» Task brief:
The output should consist solely of the line containing "Themeansar (120, 2521)" and all lines after it through the final line of the entries below, reproduced exactly.

» Data for analysis:

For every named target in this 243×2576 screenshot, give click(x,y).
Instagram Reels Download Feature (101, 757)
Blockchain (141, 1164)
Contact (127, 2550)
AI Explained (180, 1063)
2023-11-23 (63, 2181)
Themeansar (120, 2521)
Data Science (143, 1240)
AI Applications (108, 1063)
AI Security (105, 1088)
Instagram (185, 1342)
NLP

» Written answer:
Themeansar (120, 2521)
Data Science (143, 1240)
AI Applications (108, 1063)
AI Security (105, 1088)
Instagram (185, 1342)
NLP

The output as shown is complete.